Et pour quelques dollars de plus

Par Dukefleed
Suivra le mythique "Le bon, la brute et le truand"

Dans ce second opus de la trilogie dite du dollar de Sergio Leone, on assiste à un jeu à trois bandes entre trois personnages aux ambitions et aux caractères très différents joués par Lee Van Cleef, Clint Eastwood et Gian Maria Volonte.

Le colonel Douglas Mortimer collabore avec un autre chasseur de primes surnommé L’"Étranger" (l’Homme sans nom cher à Sergio Leone) pour capturer le sanguinaire Indio, un tueur fou, qui sème la terreur autour de lui. Ce dernier et ses hommes sont sur le point de piller la banque d’El Paso.

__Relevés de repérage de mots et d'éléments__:
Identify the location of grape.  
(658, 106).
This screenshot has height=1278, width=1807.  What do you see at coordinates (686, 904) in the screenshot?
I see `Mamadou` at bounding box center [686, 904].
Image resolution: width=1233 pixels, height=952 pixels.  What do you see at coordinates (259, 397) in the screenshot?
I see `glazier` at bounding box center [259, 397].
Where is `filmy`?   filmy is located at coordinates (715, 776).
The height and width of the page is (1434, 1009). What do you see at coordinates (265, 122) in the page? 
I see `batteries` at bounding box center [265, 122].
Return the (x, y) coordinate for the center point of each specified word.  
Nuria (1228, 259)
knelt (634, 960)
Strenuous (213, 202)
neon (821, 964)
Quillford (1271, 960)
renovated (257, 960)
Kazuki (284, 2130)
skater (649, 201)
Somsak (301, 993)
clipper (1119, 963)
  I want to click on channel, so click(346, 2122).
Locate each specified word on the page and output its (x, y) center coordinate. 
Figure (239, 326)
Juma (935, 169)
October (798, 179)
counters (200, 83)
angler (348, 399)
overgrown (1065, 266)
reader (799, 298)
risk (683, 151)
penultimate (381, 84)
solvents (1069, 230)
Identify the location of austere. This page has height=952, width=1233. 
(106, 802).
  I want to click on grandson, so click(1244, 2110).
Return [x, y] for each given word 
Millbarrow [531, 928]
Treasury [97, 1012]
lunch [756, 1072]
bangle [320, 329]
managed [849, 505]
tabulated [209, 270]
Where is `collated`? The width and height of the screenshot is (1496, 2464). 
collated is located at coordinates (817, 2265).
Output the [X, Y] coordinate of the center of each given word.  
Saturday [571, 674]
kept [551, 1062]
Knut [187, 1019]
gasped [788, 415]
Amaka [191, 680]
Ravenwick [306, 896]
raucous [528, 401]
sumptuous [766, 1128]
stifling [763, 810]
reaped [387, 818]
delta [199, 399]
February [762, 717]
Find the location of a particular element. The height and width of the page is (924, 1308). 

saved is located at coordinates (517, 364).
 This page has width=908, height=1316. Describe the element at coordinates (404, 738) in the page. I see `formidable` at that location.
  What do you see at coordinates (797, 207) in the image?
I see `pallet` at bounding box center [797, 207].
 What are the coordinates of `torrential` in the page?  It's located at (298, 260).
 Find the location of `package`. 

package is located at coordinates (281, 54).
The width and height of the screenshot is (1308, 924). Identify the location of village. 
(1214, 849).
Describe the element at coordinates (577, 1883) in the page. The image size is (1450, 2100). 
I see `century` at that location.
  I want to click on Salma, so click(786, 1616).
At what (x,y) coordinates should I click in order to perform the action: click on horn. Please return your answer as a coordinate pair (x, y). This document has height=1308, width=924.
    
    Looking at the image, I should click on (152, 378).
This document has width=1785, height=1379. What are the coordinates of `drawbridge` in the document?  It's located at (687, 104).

__Consigne__: Recopiez sans modification le passage de la critique du film « Et pour quelques dollars de plus » qui commence par « Par Dukefleed » et se poursuit jusqu'à « banque d’El Paso. ».

__Résultat final__:
Par Dukefleed
Suivra le mythique "Le bon, la brute et le truand"

Dans ce second opus de la trilogie dite du dollar de Sergio Leone, on assiste à un jeu à trois bandes entre trois personnages aux ambitions et aux caractères très différents joués par Lee Van Cleef, Clint Eastwood et Gian Maria Volonte.

Le colonel Douglas Mortimer collabore avec un autre chasseur de primes surnommé L’"Étranger" (l’Homme sans nom cher à Sergio Leone) pour capturer le sanguinaire Indio, un tueur fou, qui sème la terreur autour de lui. Ce dernier et ses hommes sont sur le point de piller la banque d’El Paso.